Item #898 The Idea of a Christian Society. T. S. Eliot.
The Idea of a Christian Society
The Idea of a Christian Society
The Idea of a Christian Society
The Idea of a Christian Society

The Idea of a Christian Society

New York: Harcourt, Brace and Company, 1940. First American edition. Octavo, original blue cloth, gilt spine, original dust jacket. Early owner signature, dated 1940, to blank flyleaf, very faint tanning to endpapers, gentle wear and spine toning to dust jacket. A near-fine copy. Item #898

"A CHRISTIAN SOCIETY ONY BECOMES ACCEPTABLE AFTER YOU HAVE FAIRLY EXAMINED THE ALTERNATIVES"

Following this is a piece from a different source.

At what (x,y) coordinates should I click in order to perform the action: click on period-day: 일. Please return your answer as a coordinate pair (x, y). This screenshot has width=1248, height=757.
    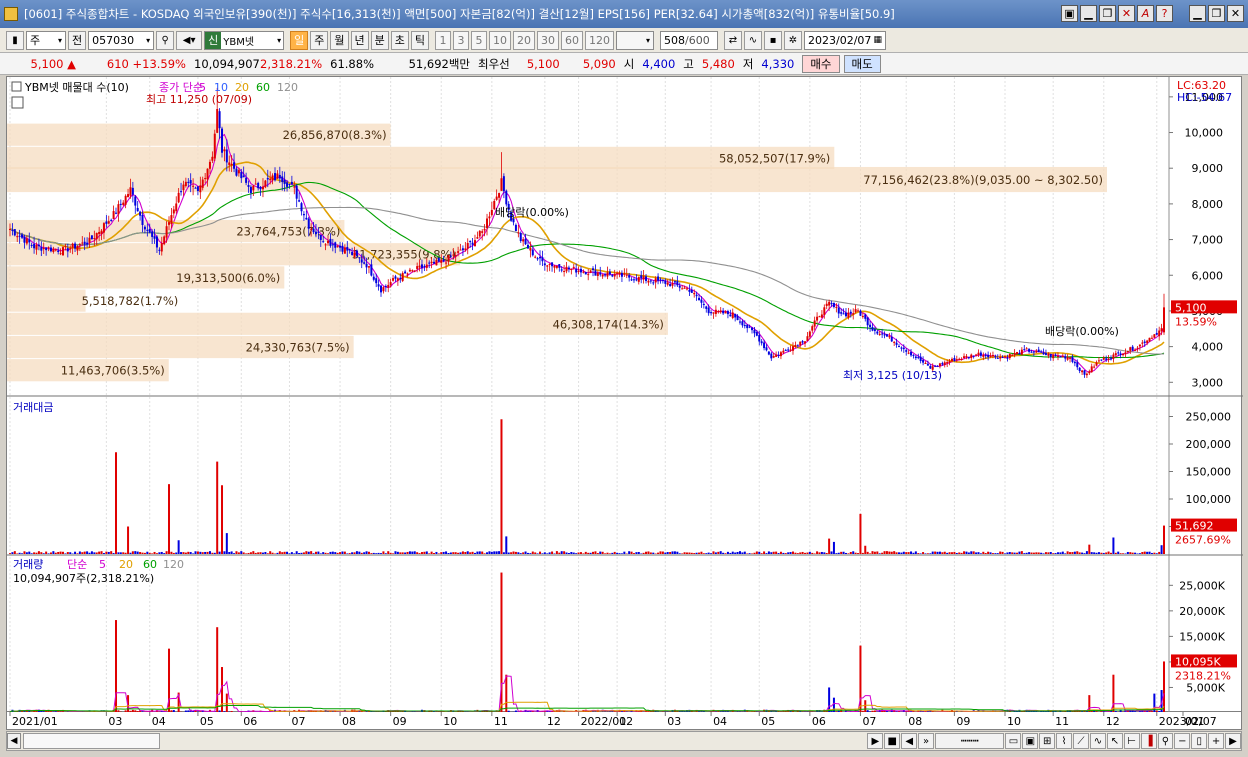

First American edition collecting T.S. Eliot's lectures on the relationship between the Church and an increasingly secular world. First published by Faber and Faber in October 1939. This American edition, designed by Robert Josephy, followed in January 1940.

Eliot became an Anglican in 1927 and famously described himself as "classical in literature, royalist in politics, Anglo-Catholic in religion." He became known for his increasingly overt religious views after the publication of Ash Wednesday in 1930. By 1939, with the storm clouds of another World War gathering, people began to question the future of liberal democracy. Eliot argued that the West's embrace of a secular humanist toleration of all ideas had negated the Christian conscience that had animated the West for centuries, leading to an erosion of the very values that liberalism sought to enshrine.

The three lectures were delivered in March 1939 at Cambridge University. The text of the book edition is divided into four sections, concluding with a note (dated, "September 6th, 1939") observing that the beginning of the Second World War "should bring more clearly to our consciousness the alternative of Christianity or paganism." The dust jacket for this American edition asserts: "In this short book, unimpeded by any decoration or display, the full movement of one of the best modern minds is brought to bear on our most urgent and ultimate problem. It is a book as small and large and integral as Pascal's Pensées." Eliot supplemented the text of the lectures with extensive Notes at the rear of the text. A brief Postscript (relating a critical note from a "distinguished theologian") is placed in front of an Appendix reprinting a February 1937 radio broadcast from a series called "Church, Community and State." Gallup. T.S. Eliot: A Bibliography, A35.